Future funding for the Institute of Museum and Library Services cleared a legislative hurdle this week, with the House Appropriations Committee endorsing a $291,800,000 IMLS budget for fiscal 2026. The Senate Appropriations Committee also has approved that funding amount without amendment.

The IMLS budget is among the line items under consideration for the Departments of Labor, Health and Human Services, Education, and Related Agencies (LHHS), and the committee's markup of the bill lasted from 11 a.m. September 9 through 12:30 a.m. September 10. The LHHS budget now advances to the full Senate and full House of Representatives for consideration and a vote.

Kevin Maher, the American Library Association’s deputy director of public policy and advocacy, is observing the progress toward funding IMLS. “Overall, it was a decent bill,” Maher said, with “a $400,000 increase for the Library Services and Technology Act” that would support the statutory Grants to States program. “They held the line on other library programs too,” Maher said, including discretionary grants such as Innovative Approaches to Literacy, a school libraries bill administered by the Department of Education.

In both FY2024 and FY2025, Congress appropriated $294.8 million for IMLS, “so essentially we’re operating with 2024 numbers for most of the programs,” Maher said. The $3,000,000 reduction in IMLS’s budget will affect museums and IMLS administration, he noted, “which is a little surprising, but we’re happy that both the House and the Senate bills included an increase for our libraries.”

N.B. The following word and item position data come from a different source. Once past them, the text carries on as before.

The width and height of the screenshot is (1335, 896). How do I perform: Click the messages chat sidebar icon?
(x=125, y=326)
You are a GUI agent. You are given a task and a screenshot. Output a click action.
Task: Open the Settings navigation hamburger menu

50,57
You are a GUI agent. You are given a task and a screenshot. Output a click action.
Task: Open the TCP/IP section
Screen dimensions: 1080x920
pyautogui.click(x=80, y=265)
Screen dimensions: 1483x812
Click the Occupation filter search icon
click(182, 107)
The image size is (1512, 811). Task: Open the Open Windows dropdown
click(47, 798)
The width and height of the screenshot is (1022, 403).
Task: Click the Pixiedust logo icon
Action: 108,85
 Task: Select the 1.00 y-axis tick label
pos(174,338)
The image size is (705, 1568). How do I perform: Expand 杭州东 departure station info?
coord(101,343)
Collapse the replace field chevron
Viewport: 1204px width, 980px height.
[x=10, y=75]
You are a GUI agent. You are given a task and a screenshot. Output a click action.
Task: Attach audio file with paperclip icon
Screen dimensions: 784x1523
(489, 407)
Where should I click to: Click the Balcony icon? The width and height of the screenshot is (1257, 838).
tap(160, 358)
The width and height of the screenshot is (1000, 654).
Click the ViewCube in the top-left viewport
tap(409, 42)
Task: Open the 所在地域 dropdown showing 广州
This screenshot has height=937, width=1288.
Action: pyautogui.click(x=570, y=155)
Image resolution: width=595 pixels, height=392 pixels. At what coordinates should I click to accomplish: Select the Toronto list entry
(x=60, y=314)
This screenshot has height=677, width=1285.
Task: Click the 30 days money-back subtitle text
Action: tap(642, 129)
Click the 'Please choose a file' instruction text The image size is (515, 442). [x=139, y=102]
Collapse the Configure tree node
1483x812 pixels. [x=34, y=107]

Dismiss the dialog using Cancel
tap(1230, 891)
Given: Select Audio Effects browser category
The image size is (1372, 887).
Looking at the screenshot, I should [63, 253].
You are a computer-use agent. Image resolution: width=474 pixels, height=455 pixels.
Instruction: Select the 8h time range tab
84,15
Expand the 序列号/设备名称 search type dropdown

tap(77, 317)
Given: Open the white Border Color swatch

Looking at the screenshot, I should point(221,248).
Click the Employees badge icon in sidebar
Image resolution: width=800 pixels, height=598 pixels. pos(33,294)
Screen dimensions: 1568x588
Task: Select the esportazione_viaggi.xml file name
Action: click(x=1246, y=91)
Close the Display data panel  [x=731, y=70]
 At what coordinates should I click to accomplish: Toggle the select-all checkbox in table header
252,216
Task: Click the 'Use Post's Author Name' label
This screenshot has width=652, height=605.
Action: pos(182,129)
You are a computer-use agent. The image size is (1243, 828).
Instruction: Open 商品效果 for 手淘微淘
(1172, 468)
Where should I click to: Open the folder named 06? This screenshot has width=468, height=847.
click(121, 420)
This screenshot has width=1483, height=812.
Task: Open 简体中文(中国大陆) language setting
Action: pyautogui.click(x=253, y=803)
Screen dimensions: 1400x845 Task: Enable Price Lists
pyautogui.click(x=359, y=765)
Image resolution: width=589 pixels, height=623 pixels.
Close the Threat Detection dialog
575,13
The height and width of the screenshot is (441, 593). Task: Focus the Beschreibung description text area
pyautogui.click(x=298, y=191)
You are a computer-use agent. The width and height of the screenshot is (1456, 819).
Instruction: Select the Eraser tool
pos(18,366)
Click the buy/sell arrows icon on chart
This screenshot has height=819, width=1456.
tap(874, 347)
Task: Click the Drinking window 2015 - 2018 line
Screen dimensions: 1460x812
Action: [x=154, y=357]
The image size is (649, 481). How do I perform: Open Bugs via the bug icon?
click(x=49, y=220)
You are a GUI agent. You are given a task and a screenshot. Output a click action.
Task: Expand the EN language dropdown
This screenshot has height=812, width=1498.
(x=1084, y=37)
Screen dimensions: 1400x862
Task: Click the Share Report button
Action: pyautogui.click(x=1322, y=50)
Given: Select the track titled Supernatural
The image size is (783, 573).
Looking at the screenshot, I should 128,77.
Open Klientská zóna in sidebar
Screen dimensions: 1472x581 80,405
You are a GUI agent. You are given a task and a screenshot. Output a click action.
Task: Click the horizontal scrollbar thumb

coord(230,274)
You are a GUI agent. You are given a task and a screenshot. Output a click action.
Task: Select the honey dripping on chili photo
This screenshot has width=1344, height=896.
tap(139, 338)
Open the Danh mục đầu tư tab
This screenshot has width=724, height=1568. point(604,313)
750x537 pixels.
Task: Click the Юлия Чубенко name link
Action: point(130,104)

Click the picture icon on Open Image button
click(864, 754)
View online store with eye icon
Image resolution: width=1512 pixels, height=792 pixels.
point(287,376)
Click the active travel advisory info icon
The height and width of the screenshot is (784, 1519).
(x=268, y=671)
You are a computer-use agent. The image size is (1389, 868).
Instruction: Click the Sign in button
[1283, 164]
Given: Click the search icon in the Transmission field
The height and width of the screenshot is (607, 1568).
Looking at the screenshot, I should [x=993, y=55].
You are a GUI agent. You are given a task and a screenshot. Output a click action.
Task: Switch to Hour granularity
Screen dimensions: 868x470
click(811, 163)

Maher believes ALA’s For Our Libraries campaign, urging library advocates to contact their representatives, “paid off,” adding, “Congress appears to recognize the value of our libraries.” He hopes supporters will continue making calls. “Part of the reason to continue to make the case for libraries is that it’s still up to the administration to spend the money,” he said. “If the administration goes to rescission, we want to make this a difficult vote for Congress,” where reps will stand firm for library funding.

That concern is warranted. Earlier this week, Sen. Patty Murray (D–Wash.), vice chair of the Senate Appropriations Committee, and Rep. Rosa DeLauro (D-Conn.), ranking member of the House Appropriations Committee, wrote that the Trump administration is holding back more than $410 billion in appropriated funding during the final weeks of FY2025, in what’s widely become known as a pocket recission. An appropriations tracker titled “Trump’s Funding Freeze” indicates that this sum includes more than $330,000,000 in canceled grants once slated for the National Endowment for the Humanities, $326,000,000 in terminated grants for the National Endowment for the Arts, and $30,000,000 meant for IMLS.

“Funding to support the work of museum[s], historic sites, colleges, universities, libraries, and other organizations…is being choked off,” the document states. “Public libraries across the country continue to be at risk of losing essential funding and support.”